Attorneys for Appellee: Theodore E. Rokita, Attorney General of Indiana, Sierra A. Murray, Deputy Attorney General, Indianapolis, Indiana

Mathias, Judge.

[1] James Williams appeals his conviction for Level 3 felony promotion of child sexual trafficking following a bench trial. Williams raises one issue for our review, which we restate as whether officers violated his rights under the Fourth Amendment to the United States Constitution or Article 1, Section 11 of the Indiana Constitution when they entered his motel room and seized his cell phones. We affirm.

Facts and Procedural History

[2] In 2018, then-thirty-one-year-old Williams found then-sixteen-year-old K.L. on Facebook and sent her a message. The two lived near each other in Illinois. A few months after they began exchanging online messages, K.L. left her mother's home and moved in with Williams in Decatur, Illinois.

[3] "A few months" later, Williams told K.L. that she "wasn't making any money," that she "needed to make money," and that "he had an option" for her. Tr. Vol. 2, pp. 97-98. He then proposed that she exchange sexual encounters with "Johns" for money. Id. at 98. K.L. did not want to do that, but she felt like she "didn't have a[n] option" because she had no place else she could live. Id. at 99. And when she later would tell Williams that she did not want to see a particular John or engage with one on a particular day, Williams would "[m]entally, physically[,] and emotionally" abuse her. Id. at 99-100.

[4] Williams was the one who would "ma[k]e the plan" with a John. Id. at 98. To set up the encounters, Williams used multiple cell phones, a specific internet site, and a text-messaging app. Williams would have K.L. meet a John at a determined location, where she would engage the John in sexual activity. Williams trafficked K.L. to numerous states for these encounters, including Indiana, and had K.L. seeing "[b]etween five and eight" Johns per day "[p]retty much seven days a week." Id. at 103-04. By October 2020, K.L. estimated that Williams had arranged "[b]etween five hundred and [one] thousand" encounters between her and Johns. Id. at 103. [5] On October 13, 2020, Williams arranged for K.L. to meet with Johns at a hotel in Lafayette, Indiana. Williams and K.L. left for the encounters in different cars and at different times. After meeting with the Johns, K.L. went to get some food, and, while she was sitting in her car, Lafayette Police Department Officer Grant Leroux approached her. Officer Leroux is trained to recognize signs of human trafficking, and he knew the hotel at which K.L. had been to be a "higher crime hotel[ ]" in the area. Id. at 152. After approaching K.L., Officer Leroux radioed Lafayette Police Department Officer Daniel Long, who was also trained in human trafficking, to assist at the scene.
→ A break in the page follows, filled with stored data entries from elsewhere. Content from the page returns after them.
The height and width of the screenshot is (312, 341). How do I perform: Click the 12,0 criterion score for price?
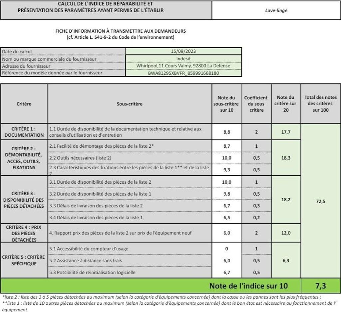286,233
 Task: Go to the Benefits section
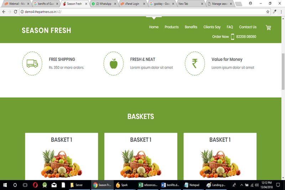(x=191, y=27)
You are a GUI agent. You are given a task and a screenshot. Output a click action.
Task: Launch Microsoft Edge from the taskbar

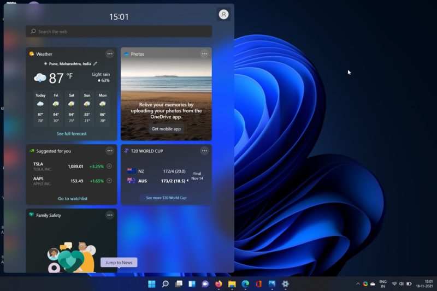tap(245, 284)
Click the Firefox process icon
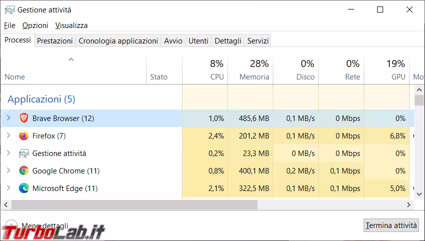425x241 pixels. click(x=23, y=136)
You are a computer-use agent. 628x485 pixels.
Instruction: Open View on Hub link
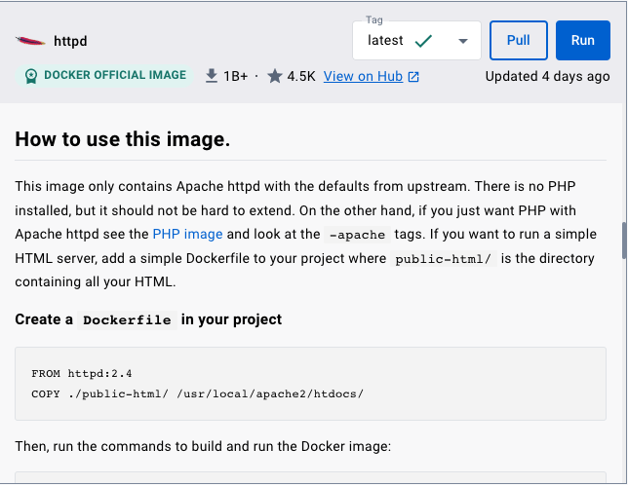click(x=363, y=76)
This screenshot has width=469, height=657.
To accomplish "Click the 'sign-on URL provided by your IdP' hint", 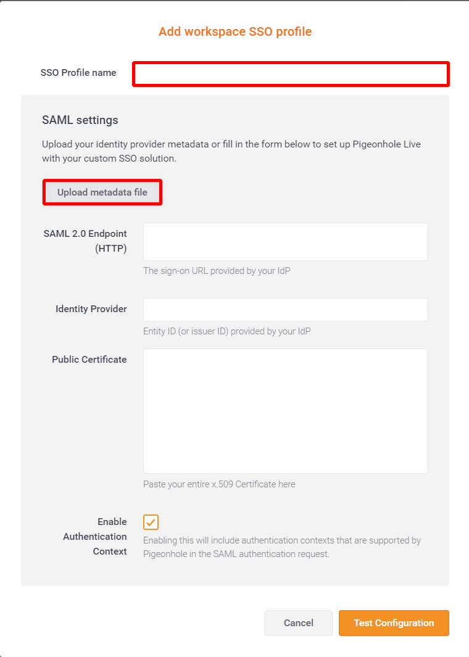I will click(217, 271).
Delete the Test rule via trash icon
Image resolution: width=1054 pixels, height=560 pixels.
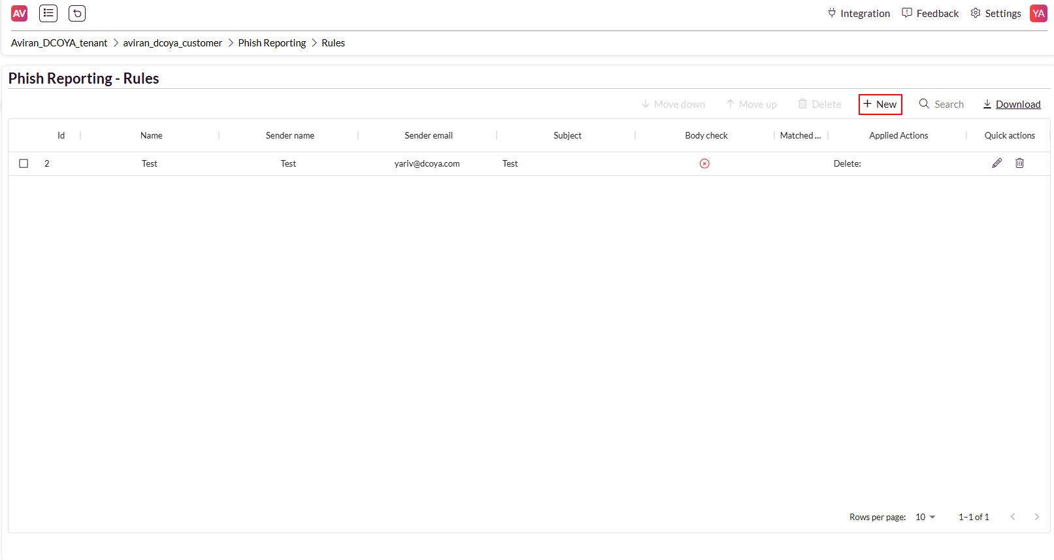coord(1019,163)
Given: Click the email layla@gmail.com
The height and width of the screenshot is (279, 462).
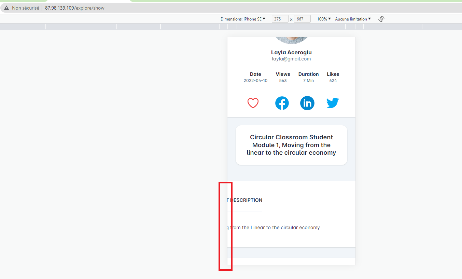Looking at the screenshot, I should tap(291, 59).
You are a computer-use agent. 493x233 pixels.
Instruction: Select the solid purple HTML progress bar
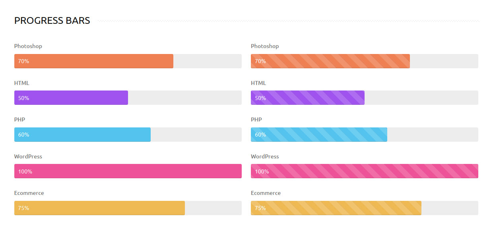point(71,98)
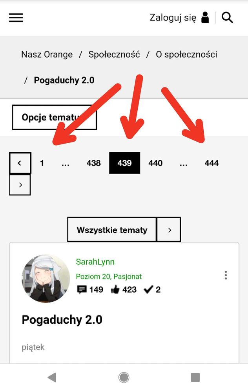Viewport: 248px width, 392px height.
Task: Click the thumbs-up likes icon
Action: click(x=115, y=290)
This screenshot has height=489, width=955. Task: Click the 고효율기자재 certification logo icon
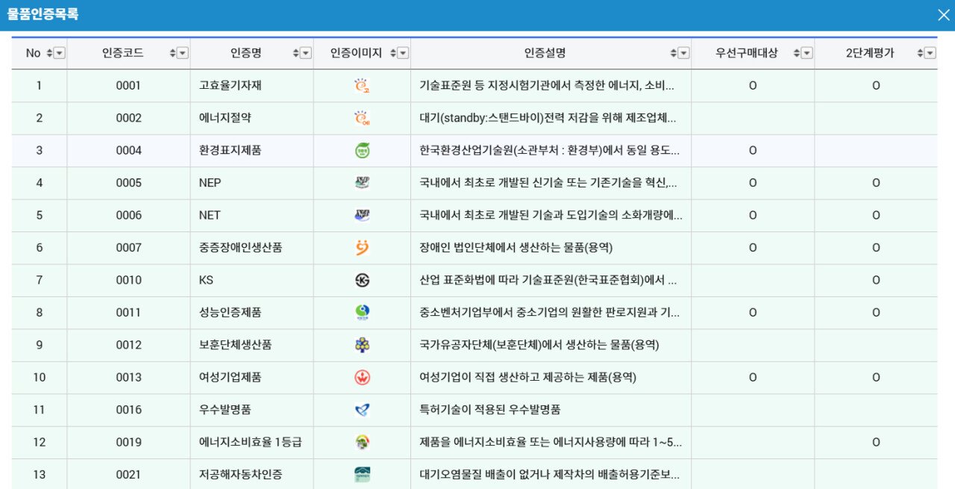[x=361, y=85]

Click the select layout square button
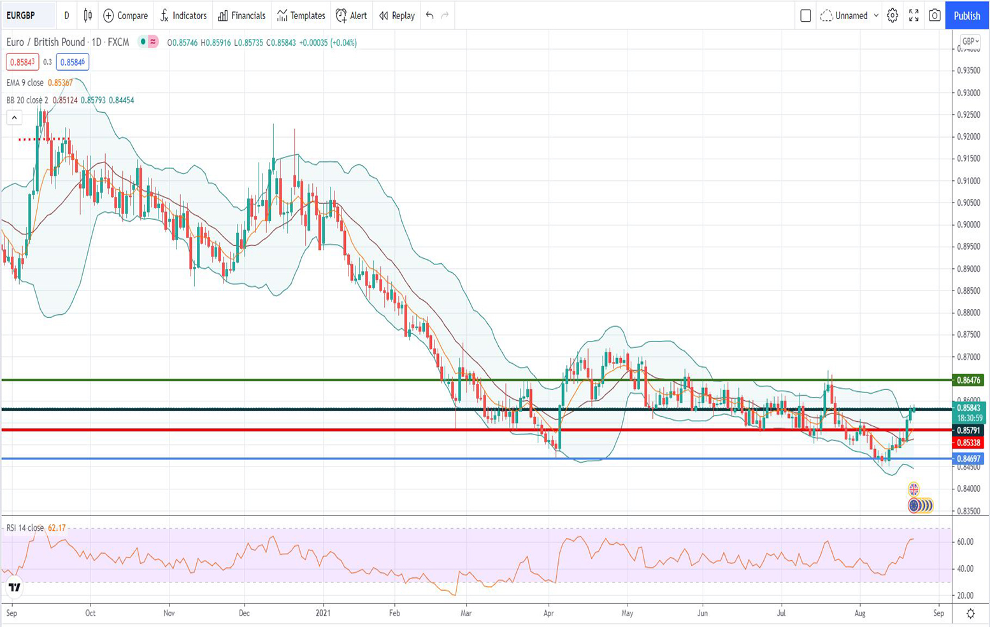805,15
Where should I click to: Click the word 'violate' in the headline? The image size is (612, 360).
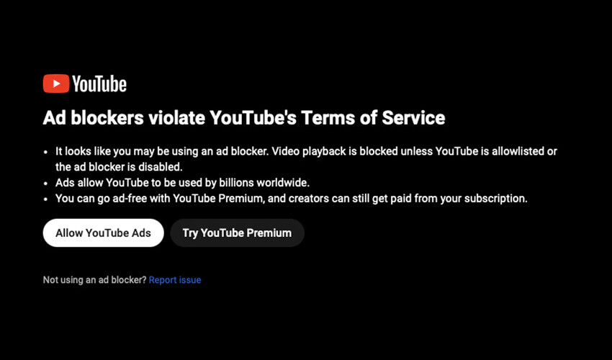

[6] Officer Long took over talking to K.L. while Officer Leroux and a third officer, Sergeant Strah, searched K.L.’s hotel room. After initially being hesitant to communicate with Officer Long, K.L. determined that she "was done" and "was ready to go home." Id. at 133. K.L. then informed Officer Long that she was the victim of sexual trafficking and of Williams's involvement. While she was relaying this information to Officer Long, he observed that a cell phone in the front seat of K.L.’s car was "continuously" ringing and displaying the name "James." Id. at 171. Officer Long then learned that Williams was staying at a neighboring motel. Concerned that they could be within visual range of Williams, Officer Long transported K.L. to the Lafayette Police Department. At the police department, K.L. "start[ed] from the beginning of her relationship" with Williams and informed Officer Long of her circumstances. Id. at 172. In doing so, she was explicit that Williams used cell phones to advertise K.L. to potential Johns and also used a text messaging app on his cell phones "to arrange meetings with individuals for [her] to have sex with." Appellant's App. Vol. 2, p. 24.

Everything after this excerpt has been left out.